- LESETEXT:

Die Änderungen bei der Ausbildungsförderung BAföG sehen unter anderem vor, die Bedarfssätze um zwei Prozent und die Freibeträge um drei Prozent anzuheben. Der Grundbetrag für Studierende, die nicht bei ihren Eltern wohnen, würde also von 521 auf 597 Euro steigen. Der Grundfreibetrag vom Einkommen verheirateter Elternteile würde von 1.555 Euro auf 1.605 Euro steigen.
Zudem soll die allgemeine Altersgrenze von 30 Jahren für Masterstudiengänge auf 35 Jahre angehoben werden. Damit, so heißt es in der Gesetzesbegründung, "wird der stärkeren Individualisierung der Ausbildungsgänge insbesondere auch durch zwischengeschaltete Phasen der Berufstätigkeit Rechnung getragen". Beim "erstmaligen Fachrichtungswechsel aus wichtigem Grund" soll außerdem zukünftig der Anspruch auf eine BAföG-Förderung erhalten bleiben.
Insbesondere über den Umfang der geplanten Erhöhung von Bedarfssätzen und Freibeträgen, zeigten sich viele Experten bei einer Anhörung des Bildungsausschusses am 7. Juni enttäuscht.
Um gestiegene Lebenshaltungskosten auszugleichen und den Anteil der geförderten Studierenden und Schüler zu steigern, sei eine Erhöhung der Bedarfssätze und Freibeträge um zehn Prozent notwendig, sagte etwa Andreas Keller von der Gewerkschaft für Erziehung und Wissenschaft (GEW). Darüber hinaus fordere die GEW eine "dynamische und regelmäßige Anpassung auf Basis eines studentischen Warenkorbes".
Kritik gab es auch vom Generalsekretär des Deutschen Studentenwerkes (DSW), Achim Meyer auf der Heyde. Seiner Ansicht nach hat die letzte BaföG-Anpassung im Jahre 2008 lediglich dazu geführt, dass einzelne Studierende mehr Geld bekommen hätten. "Der Kreis der Geförderten hat sich hingegen nicht erhöht", sagte er. Solle die von der Bundesregierung anvisierte Zahl von 100.000 zusätzlich Geförderten erreicht werden, müssten aus Sicht des DSW die Freibeträge um 18 Prozent gesteigert werden.
Dieter Dohmen, Direktor des Forschungsinstituts für Bildung und Sozialökonomie, bezeichnete die geplante Erhöhung als "ausreichend für die Besitzstandwahrung aber nicht geeignet für die Erweiterung des Kreises der Geförderten".

- DATENZEILEN:
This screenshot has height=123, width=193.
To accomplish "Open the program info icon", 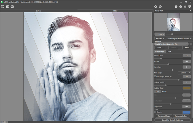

- AUFGABE:
Bitte schreib aus dem Lesetext wortgetreu den Abschnitt heraus, der mit „Kritik gab es“ anfängt und sich bis einschließlich „Prozent gesteigert werden.“ fortsetzt.

- LÖSUNG:
Kritik gab es auch vom Generalsekretär des Deutschen Studentenwerkes (DSW), Achim Meyer auf der Heyde. Seiner Ansicht nach hat die letzte BaföG-Anpassung im Jahre 2008 lediglich dazu geführt, dass einzelne Studierende mehr Geld bekommen hätten. "Der Kreis der Geförderten hat sich hingegen nicht erhöht", sagte er. Solle die von der Bundesregierung anvisierte Zahl von 100.000 zusätzlich Geförderten erreicht werden, müssten aus Sicht des DSW die Freibeträge um 18 Prozent gesteigert werden.